Poupança financeira significativa | Como criar uma? Blog Paulo de Vilhena

Qual é o truque que eu posso usar na minha vida pessoal para garantir que comece a conseguir fazer uma poupança financeira?

Costumo dizer que quanto a essa questão não tenho grandes dúvidas : Pague a si próprio primeiro!

Existe um livro fantástico sobre este tema de finanças pessoais, The Automatic Millionaire, da autoria de David Bach,  que foca essencialmente essa ideia.

Em rigor, o que significa pagar primeiro a si próprio?

Há uma diferença grande de pensamento entre as pessoas que acumulam algum tipo de dinheiro e aquelas que, por alguma razão, por muito que ganhem não conseguem lá chegar. E a razão é muito simples. Nós tendemos a ganhar dinheiro, gastar dinheiro e poupar o que sobrar. E normalmente não sobra grande coisa…

As pessoas que conseguem acumular uma quantidade significativa de dinheiro  fazem  o contrário.  Ganham dinheiro, poupam dinheiro e gastam o que sobra. Ou seja, pagam a si próprias primeiro. Pagar a si próprio primeiro é um truque mas também um conceito básico de acumulação de riqueza.

É retirar uma percentagem de tudo aquilo que nós recebemos que vai diretamente para a nossa poupança.
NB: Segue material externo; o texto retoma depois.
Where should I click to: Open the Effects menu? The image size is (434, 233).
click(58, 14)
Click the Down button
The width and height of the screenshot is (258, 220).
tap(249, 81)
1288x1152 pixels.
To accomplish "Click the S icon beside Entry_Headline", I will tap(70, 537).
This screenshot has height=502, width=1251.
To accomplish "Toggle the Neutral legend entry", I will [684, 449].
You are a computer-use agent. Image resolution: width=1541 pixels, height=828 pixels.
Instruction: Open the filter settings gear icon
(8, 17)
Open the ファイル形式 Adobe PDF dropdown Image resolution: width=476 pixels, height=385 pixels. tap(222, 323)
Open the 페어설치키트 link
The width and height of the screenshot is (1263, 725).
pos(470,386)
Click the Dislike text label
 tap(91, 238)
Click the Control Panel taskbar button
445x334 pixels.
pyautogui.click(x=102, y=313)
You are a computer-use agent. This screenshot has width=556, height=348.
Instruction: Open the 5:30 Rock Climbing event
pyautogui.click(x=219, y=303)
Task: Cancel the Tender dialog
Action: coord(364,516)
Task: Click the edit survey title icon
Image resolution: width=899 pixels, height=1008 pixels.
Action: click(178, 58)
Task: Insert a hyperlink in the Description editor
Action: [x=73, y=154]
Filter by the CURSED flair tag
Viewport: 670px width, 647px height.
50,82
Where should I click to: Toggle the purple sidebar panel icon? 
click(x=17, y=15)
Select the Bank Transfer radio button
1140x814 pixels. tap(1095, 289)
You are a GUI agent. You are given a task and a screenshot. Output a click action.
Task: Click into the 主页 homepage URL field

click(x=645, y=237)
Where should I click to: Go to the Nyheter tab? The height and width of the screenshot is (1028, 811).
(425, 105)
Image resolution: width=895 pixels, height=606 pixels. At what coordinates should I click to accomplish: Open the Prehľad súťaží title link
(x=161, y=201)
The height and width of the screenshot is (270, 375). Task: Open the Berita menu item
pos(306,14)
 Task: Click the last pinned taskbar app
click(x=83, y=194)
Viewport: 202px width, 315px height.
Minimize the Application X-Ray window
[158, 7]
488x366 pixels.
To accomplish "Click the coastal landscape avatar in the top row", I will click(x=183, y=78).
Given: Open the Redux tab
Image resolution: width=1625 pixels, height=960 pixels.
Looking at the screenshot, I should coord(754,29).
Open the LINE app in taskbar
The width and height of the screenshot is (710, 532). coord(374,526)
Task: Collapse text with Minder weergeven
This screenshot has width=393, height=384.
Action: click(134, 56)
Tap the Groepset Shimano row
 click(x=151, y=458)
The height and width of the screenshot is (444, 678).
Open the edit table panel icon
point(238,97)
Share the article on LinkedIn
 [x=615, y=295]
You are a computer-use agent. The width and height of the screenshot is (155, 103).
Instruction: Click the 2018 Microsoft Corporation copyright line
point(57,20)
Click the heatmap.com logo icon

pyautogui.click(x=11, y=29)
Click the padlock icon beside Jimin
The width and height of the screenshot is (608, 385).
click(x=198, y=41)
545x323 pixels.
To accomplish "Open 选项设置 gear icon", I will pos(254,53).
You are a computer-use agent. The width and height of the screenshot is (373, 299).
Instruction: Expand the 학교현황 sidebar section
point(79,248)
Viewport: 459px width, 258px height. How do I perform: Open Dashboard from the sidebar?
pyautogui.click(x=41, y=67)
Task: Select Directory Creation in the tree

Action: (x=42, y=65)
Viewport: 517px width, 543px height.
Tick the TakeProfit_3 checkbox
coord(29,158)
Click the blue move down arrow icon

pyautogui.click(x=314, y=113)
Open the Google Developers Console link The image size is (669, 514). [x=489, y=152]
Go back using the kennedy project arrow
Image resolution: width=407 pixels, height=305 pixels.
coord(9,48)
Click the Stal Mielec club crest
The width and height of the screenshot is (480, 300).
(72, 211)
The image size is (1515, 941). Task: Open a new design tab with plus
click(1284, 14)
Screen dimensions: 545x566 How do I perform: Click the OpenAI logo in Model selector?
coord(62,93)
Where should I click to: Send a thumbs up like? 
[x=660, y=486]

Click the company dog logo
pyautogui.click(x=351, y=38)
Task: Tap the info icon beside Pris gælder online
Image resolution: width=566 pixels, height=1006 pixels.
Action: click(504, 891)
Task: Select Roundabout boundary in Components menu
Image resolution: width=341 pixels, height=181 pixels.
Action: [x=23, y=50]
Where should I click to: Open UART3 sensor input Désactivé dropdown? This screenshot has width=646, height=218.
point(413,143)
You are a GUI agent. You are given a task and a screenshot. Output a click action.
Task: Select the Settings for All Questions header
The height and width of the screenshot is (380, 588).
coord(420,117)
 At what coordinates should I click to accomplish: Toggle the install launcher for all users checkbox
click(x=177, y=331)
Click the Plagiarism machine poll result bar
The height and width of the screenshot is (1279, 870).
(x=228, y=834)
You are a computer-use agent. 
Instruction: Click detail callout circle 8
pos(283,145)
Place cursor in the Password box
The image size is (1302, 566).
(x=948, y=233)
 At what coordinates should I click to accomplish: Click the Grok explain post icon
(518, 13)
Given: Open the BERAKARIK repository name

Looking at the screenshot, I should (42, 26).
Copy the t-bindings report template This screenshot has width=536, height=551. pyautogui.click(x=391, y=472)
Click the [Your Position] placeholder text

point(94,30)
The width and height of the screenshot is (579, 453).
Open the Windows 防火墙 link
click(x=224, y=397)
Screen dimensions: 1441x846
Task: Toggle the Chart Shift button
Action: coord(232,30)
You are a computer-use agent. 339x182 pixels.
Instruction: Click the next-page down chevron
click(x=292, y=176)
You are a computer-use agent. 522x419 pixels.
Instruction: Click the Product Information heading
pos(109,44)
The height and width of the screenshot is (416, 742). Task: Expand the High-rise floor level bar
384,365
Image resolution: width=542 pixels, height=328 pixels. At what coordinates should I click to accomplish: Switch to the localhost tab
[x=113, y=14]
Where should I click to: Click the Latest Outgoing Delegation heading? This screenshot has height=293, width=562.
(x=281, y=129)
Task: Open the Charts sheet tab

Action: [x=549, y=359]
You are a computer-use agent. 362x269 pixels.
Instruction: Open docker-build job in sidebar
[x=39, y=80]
Essa percentagem tem de ser retirada antes de qualquer gasto, como se não tivéssemos ganho esse dinheiro. Imagine ser capaz de tirar 3%, 5%, 10% e com o tempo ir conseguindo aumentar essa mesma percentagem. À medida que a for aumentando o seu retorno será cada vez maior.

E tem de encarar esse valor como se de um imposto se tratasse, senão vai sempre encontrar um álibi para a gastar.

Então… tem de criar um imposto a si próprio!

Pagar a si próprio primeiro é tirar uma percentagem de tudo aquilo que ganha e colocá-la automaticamente  numa conta onde não vai tocar por nenhum pretexto. Isto é o que vai garantir que a sua reforma um dia será tranquila. E essa conta vai funcionar como um íman para atrair mais dinheiro e mais poupança no futuro.

Se arranjar álibis para mexer nesse dinheiro irá destruir todo esse processo. Quer ir de férias, olha para a conta,  vê que já tem um determinado montante… e acaba por gastá-lo.  Outras vezes, surge uma despesa com que não contava… e vai lá buscar dinheito à conta… 

Tem de ser absolutamente radical. Só há um motivo para lhe tocar : salvar a vida a alguém! Só mesmo por um motivo de força maior.